Let \(\mathbf{F}=\mathbf{F}(x,y,z)=P(x,y,z)\mathbf{i}+Q(x,y,z)\mathbf{j }+R(x,y,z)\mathbf{k}\) be a vector field, where \(\dfrac{\partial P}{ \partial x}\), \(\dfrac{\partial Q}{\partial y}\), and \(\dfrac{\partial R}{ \partial z}\) exist.

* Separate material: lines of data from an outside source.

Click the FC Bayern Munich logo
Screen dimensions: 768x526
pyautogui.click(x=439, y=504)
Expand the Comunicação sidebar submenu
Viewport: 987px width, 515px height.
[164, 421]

The divergence of \(\mathbf{F}\), denoted by \(\rm{div}\mathbf{F}\), is defined as the function* \[\bbox[5px, border:1px solid black, #F9F7ED]{\bbox[#FAF8ED,5pt]{ {\rm div} \mathbf{F}=\dfrac{\partial P}{ \partial x}+\dfrac{\partial Q}{\partial y}+ \dfrac{\partial R}{\partial z} }} \]

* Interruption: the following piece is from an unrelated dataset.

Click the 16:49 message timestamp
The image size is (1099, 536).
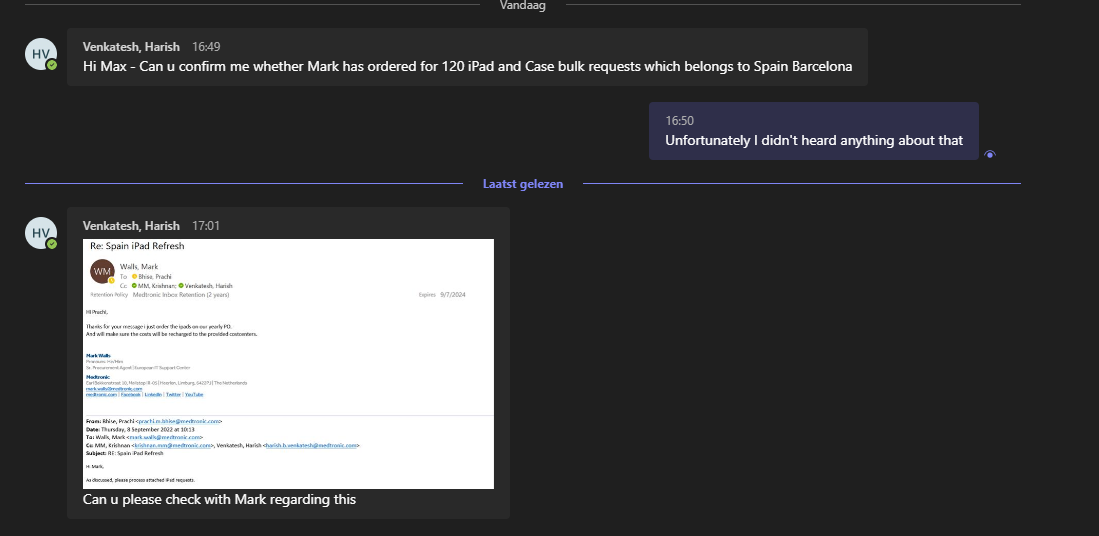[206, 46]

* Some books define \(\rm{div}\mathbf{F}\) as the dot product \({\bf\nabla }\,{\bf\cdot}\, \mathbf{F}\), where \({\bf\nabla }\) is the partial differential operator \({\bf\nabla}=\dfrac{\partial }{\partial x}\mathbf{i}+\dfrac{\partial }{\partial y}\mathbf{j}+ \dfrac{\partial }{\partial z}\mathbf{k}\) and \(\mathbf{F}=P\mathbf{i}+Q\mathbf{j}+R\mathbf{k}\).

1 Find the Divergence of a Vector Field

Finding the Divergence of \(\mathbf{F}\)

The divergence of the vector field \[ \mathbf{F}(x,y,z)=x^{2}yz^{2}\mathbf{i}+(2xz+y^{3})\mathbf{j}+x^{2}y^{3}z \mathbf{k} \]

is \[ {\rm div}\mathbf{F}=\dfrac{\partial }{\partial x}(x^{2}yz^{2})+\dfrac{ \partial }{\partial y}(2xz+y^{3})+\dfrac{\partial }{\partial z} (x^{2}y^{3}z)=2xyz^{2}+3y^{2}+x^{2}y^{3} \]

NOW WORK

Problem 5.

2 Use the Divergence Theorem

The Divergence Theorem (or Gauss’ Theorem) states that if certain conditions are satisfied, a triple integral is equal to the flux of a fluid with constant mass density \(\rho =1\) across a surface; that is, a triple integral can be expressed as a surface integral.

ORIGINS

Although Carl Friedrich Gauss (1777 – 1855) was neither the first to discover nor the first to prove the Divergence Theorem, the theorem is named in honor of him. The Divergence Theorem was proved by the Russian mathematician Mikhail Ostrogradsky (1801 – 1862), whose name is also associated with the theorem. Gauss is considered among the greatest mathematicians of all time. He was the mentor of many other notable mathematicians including Riemann, Bessel, Dedekind, and Möbius.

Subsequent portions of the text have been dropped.